At this moment in American political history, it is also important to note the striking asymmetry of partisanship in the United States. For most of American history it makes sense to guard ourselves against the tendency to assume corruption lies behind the partisan positions with which we disagree. Even now, it may not be corruption but something else that lies behind contending partisan positions, as Greg Weiner astutely reminds us.

But it is vital to note that polarization — the usual term for the widening ideological difference between the parties– no longer accurately describes the division we experience today. In their important recent book, A Lot of People Are Saying: The New Conspiracism, Russell Muirhead and Nancy Rosenblum show that a kind of epistemological polarity has supplanted ideological polarization. They mean by this that one side — the Republican party by and large– embraces or tolerates fiction in the place of facts. The division is between two understandings of reality rather than between two ways to interpret or contend with the same political world. They show that while conspiracy thinking has always been a part of American politics, and indeed some conspiracies have been found to be true, conspiracism is something new. Conspiracism is conspiracy without the theory. Instead of trying to explain anomaly, conspiracists make up the world that they then pretend to explain. This is a very deep form of corruption that is not a projection from the other side.

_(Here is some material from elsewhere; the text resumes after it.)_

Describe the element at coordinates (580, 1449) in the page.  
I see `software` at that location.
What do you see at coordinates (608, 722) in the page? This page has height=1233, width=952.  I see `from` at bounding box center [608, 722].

The second asymmetry that marks our time is hyper-partisanship — the idea that the party opposite should be opposed no matter what they propose, even if the proposal would advance ones own previous bill or favored idea. Opposing ones own policy projects if advanced by the other side in order to deny or share credit in the hope of retaining or regaining power is hyper-partisanship. As Thomas Mann and Norman Ornstein have shown in Its Even Worse Than It Looks, this is mainly a pathology of the Republican party. Instances can be found among Democrats, too, but relatively few. So, again, this is an asymmetrical problem and another source of deep institutional corruption in our time.

President-Elect Joe Biden seems to understand the lesson that Greg Weiner teaches. One meaning of Biden’s promise to be a transitional president is that he wants to restore normal political discourse and normal political contest. As he says repeatedly, he wants to represent all of the American people, not just those who voted for him. The asymmetrical aspects of corruption in our time will make his project unusually challenging.